Azerbaijani actress (1907–1979)

Sona Hajiyeva (Sona Hacıyeva; 25 June 1907, Nukha, Caucasian governorship - 24 December 1979, Baku) was an Azerbaijani Soviet theater and film actress, one of the first actresses of the Azerbaijani theater, she was awarded the honorary title of People's Artiste of the Azerbaijan SSR (1949).

== Biography ==
Sona Salman gizi Hajiyeva was born on 25 June 1907 in Nukha in the family of the Azerbaijani actress Aziza Mammadova, who in turn was the daughter of the famous khanende singer Abdulbaghi Zulalov. She began her staging career in 1921 at the Azerbaijani State Satir-Agit Theater in Baku (nowadays the Academic Russian Drama Theater named after Samad Vurgun). From 1923 to 1979 she was an actress of the Azerbaijan Drama Theater named after Mashadi Azizbayov.

Until 1927, Hajiyeva played in dramatic performances and performed parts in musical performances, but then she began to play only in dramatic performances. On stage, Sona Hajiyeva created lyrical images of loving and ingenuous girls. One of the best roles of Hajiyeva is Almas in the play of the same name by Jafar Jabbarli in 1931. Later, Hajiyeva played roles that are marked by a bright everyday character.
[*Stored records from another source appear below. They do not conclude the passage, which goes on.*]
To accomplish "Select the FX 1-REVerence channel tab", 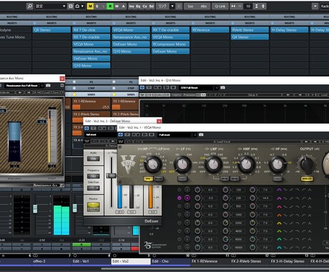I will (x=210, y=261).
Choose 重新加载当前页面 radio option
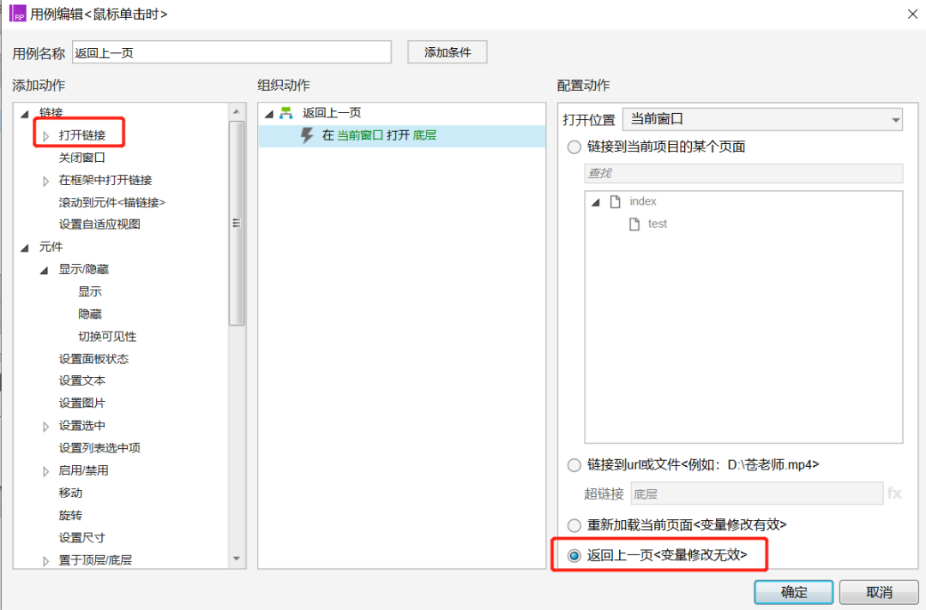 574,525
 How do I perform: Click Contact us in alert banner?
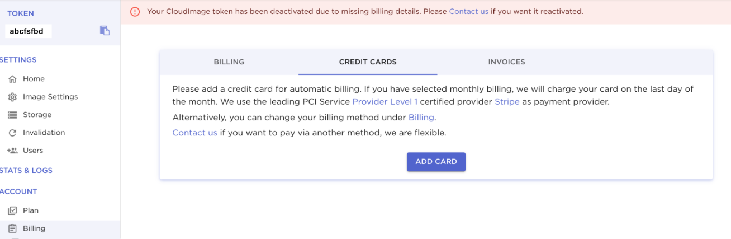[468, 11]
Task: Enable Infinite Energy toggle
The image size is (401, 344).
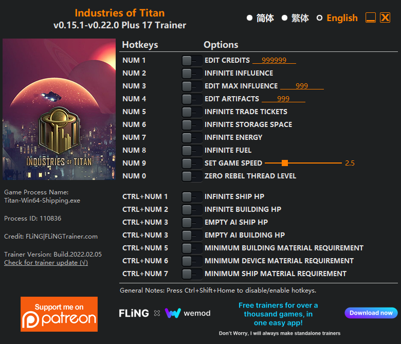Action: 192,138
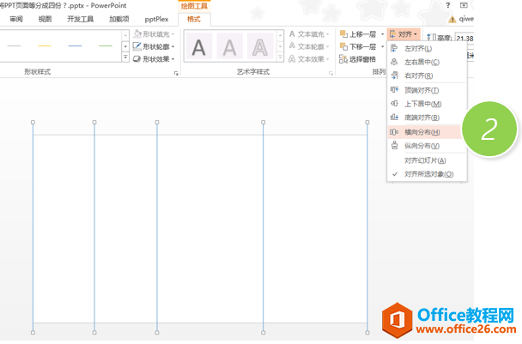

She starred in the films “Bakhtiar ” (1955, director L. Safarov), “If not that one, then this one” (1956, director H. Seyidzade), “Under the Hot Sky” (1957, director L. Safarov), and “Morning” (1960, director A. Guliyev).

In 1949, Sona Hajiyeva was awarded the title of People's Artiste of the Azerbaijan SSR. She was awarded with the Order of Badge of Honor and medals.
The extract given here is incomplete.